Parece claro, después de analizarla, que el diseñador está dispuesto a crear un alfabeto (a través de prendas, colores y texturas) que deberá, a su vez, expresar un discurso que se identifique con Louis Vuitton más allá de logos y tableros. El "fondo de armario" que empezó a diseñar en su primera colección, la de otoño-invierno 2015, se amplia aquí con colores, por decirlo fácil, más tropicales, gran profusión de aplicaciones y estampados que recrean los de los años sesenta. Se pasa del minivestido a los pantalones de cintura alta (muy) ligeramente acampanados, hay encaje, transparencia y algo en la composición que a nos recuerda a lo último de Céline.

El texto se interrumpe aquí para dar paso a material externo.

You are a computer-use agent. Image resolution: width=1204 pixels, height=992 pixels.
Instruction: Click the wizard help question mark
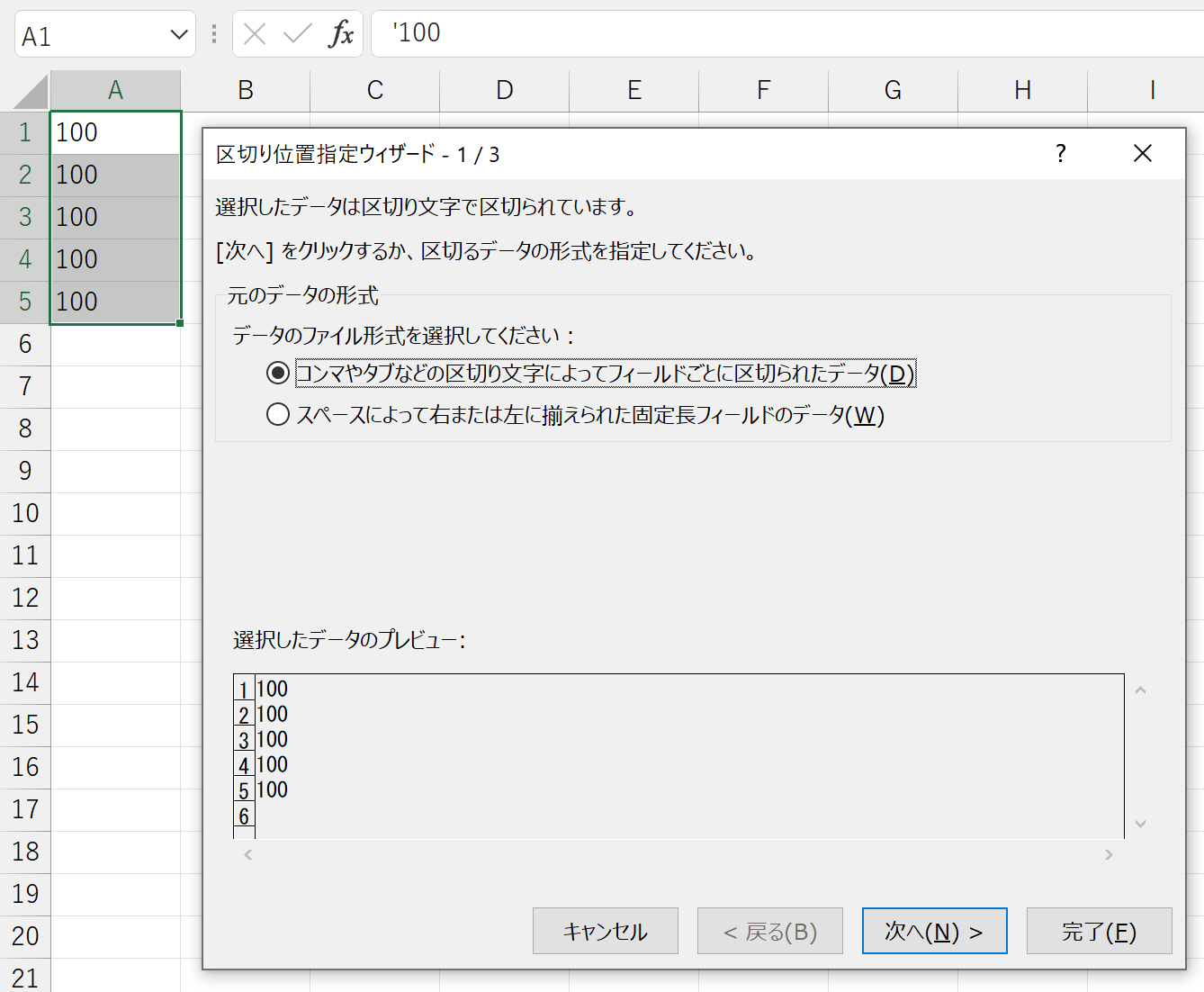click(1061, 154)
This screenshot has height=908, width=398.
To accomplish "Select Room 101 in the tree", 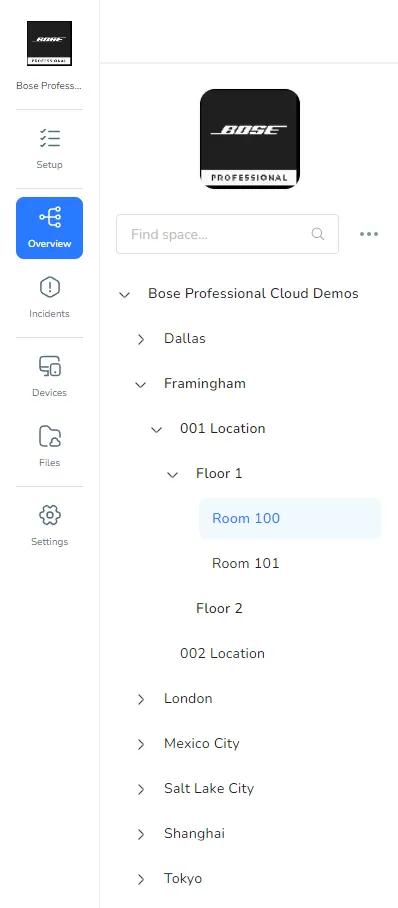I will 246,563.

Los bolsos son muy Jacqueline en sus años Onassis (de hecho, yo no sé por qué, todo tiene un cierto aire a ese momento). Hay chupas de cuero con volantes en el bajo y cierres con una gruesa cremallera así como pespuntes muy biker y algún que otro abriguito de pelo de visón o similar, dedicado a las clientes más frioleras…y ricas. A destacar la afición de Ghesquière por explorar los límites del buen gusto gracias a mezclar texturas y colores insólitos y, un apunte final, extraordinaria la forma de colocar los botones, un elemento que, quizás gracias a él, pase a ocupar el sitio que merece.